Brinkerhoff's objective in designing the space included careful consideration of the audience perspective, and he spent time at the plaza in the audience's point-of-view, taking pictures, and considering what would work best for dramatic impact, audience flow, and performance visibility. He and his team then built a model of the plaza in Autodesk 3ds Max to allow quick rendering of critical angles and to be able to arrange and rearrange key show elements, re-render, review, and refine. “This process continued until everything clicked into place and felt right,” he says.

With just one early meeting, Brinkerhoff collaborated with the dance company from afar, doing everything thereafter via Internet. As Brinkerhoff noted to Josh Johnson, director of production for MCDC, early in the process, “A few 3D story-boards are worth a thousand emails,” and he now adds, “This proved to be very true, in particular, on this project.”

Brinkerhoff is no stranger to the avant-garde practices of Cunningham and Cage, who pioneered the method of using “chance operations” to compose music and dance choreography independently, only brought together to coincide at the time of the public performance. “I first encountered Cunningham and Cage at a concert at UC Berkeley in the 70s when I was a student myself. They were amazing,” Brinkerhoff says. “It drew me in, and I have followed their work ever since.” Later, as a graduate student in the 80s at UC San Diego, he participated in seminars taught by Cage and other visiting artists, including Nam June Paik.

“I remember way back as a composition student, that I resisted the use of chance techniques, but now, 25 years later, I thought I would give it a try,” Brinkerhoff notes about this project. After a bit of online searching, he consulted a website on I Ching, an ancient Chinese classic text also known as the Book of Changes, and a sort of mystical analysis of how time flows through the use of 64 hexagrams. “It categorizes 64 types of moments that underpin the surface flux and chaos of daily experience — at least that's what I thought I read!” Brinkerhoff jokes. He decided to determine the visual structure of the event using this time-honored Cage technique.

To really drive home that chance element, Brinkerhoff made sure that UVLD lighting designer Gregory Cohen, the student performers, musicians, and video artists all worked completely independently of each other, not knowing what the others were preparing until the actual live performance. There were no full rehearsals, with all involved seeing the elements together for the first time just before the audience arrived.

While the dance performance unfolded in the central plaza, the wall of the concert hall displayed a timed sequence of pre-produced videos, while live picture-in-picture frames constantly moved, reconfigured, and dissolved among various live camera shots of the dancers. Simultaneously, four High End Systems (HES) DL.2s and an HES Orbital Head System mounted on a Christie 16kW projector were orchestrated by Brinkerhoff to make five additional streams of live-plus-video imagery dance across the plaza floor, playing on the dancers, and finally sweeping up and across the surrounding buildings to immerse the audience.

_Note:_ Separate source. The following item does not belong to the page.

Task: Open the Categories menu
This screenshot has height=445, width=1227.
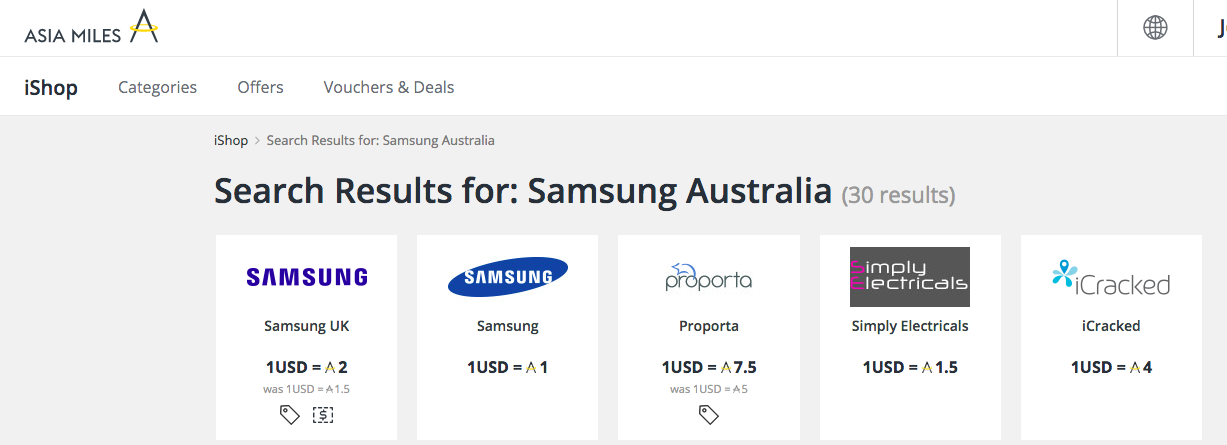Action: click(x=158, y=87)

“There were 10 segments of video, each one minute in length, that I cast with the I Ching and gave to 10 different video artists to realize as they wished,” says Brinkerhoff. The I Ching-derived sequence of segments were: Possession/Many Individuals; The Turning Point; People Meeting; The Wanderer; Center Return; Conflict-Arguing; Keeping Still; Obstruction; Darkening of the Light; and Gathering Together.

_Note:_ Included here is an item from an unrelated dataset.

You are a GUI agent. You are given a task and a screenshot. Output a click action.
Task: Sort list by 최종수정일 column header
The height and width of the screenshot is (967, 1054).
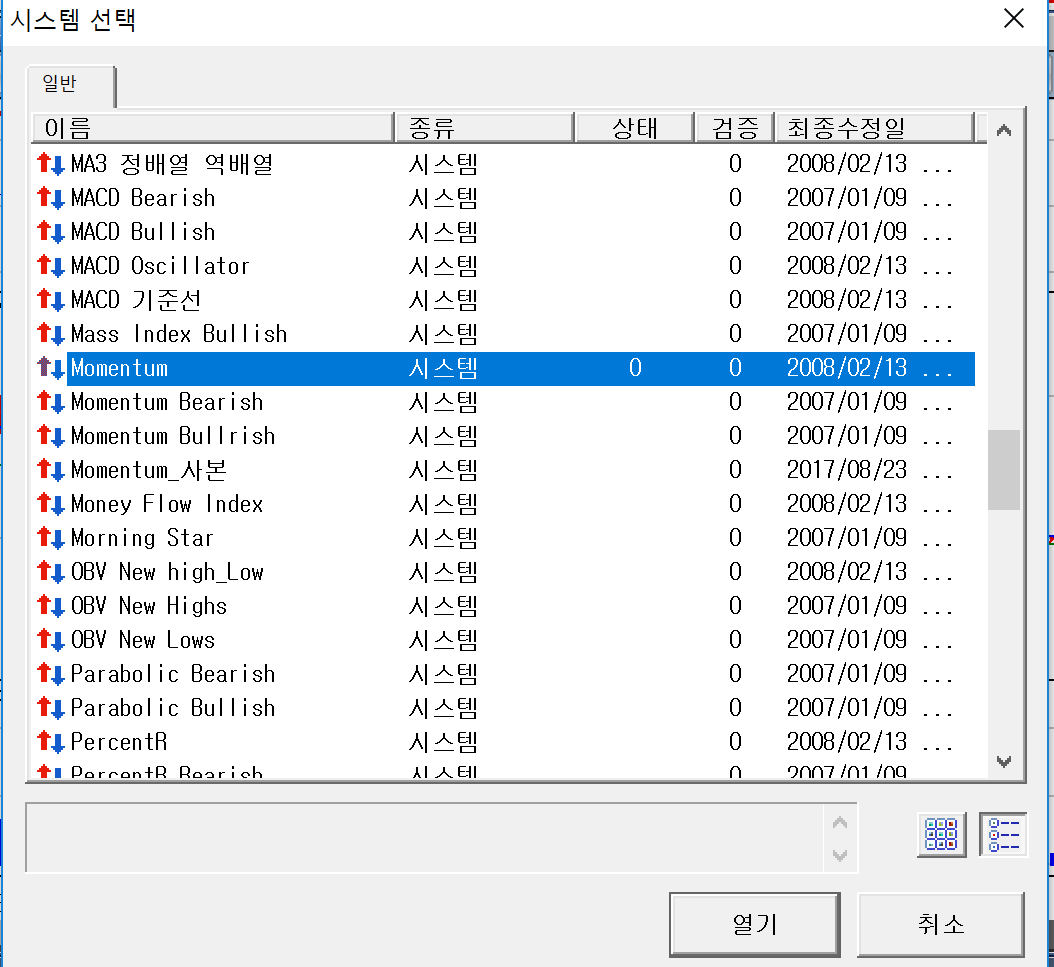tap(873, 128)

With the general structure of Playground determined by the one-minute I Ching hexagrams, Brinkerhoff told the creative participants to interpret the hexagrams as they desired. “I'm normally a micro-manager,” he says. “I get down to story-boarding each fraction of a second. This time, with the video artists, for example, each person came in and picked which I Ching section they wanted, and then went off on their own, and in three days, we had a 10-minute piece. It was really a pleasure to see everybody come up with something unique and different.”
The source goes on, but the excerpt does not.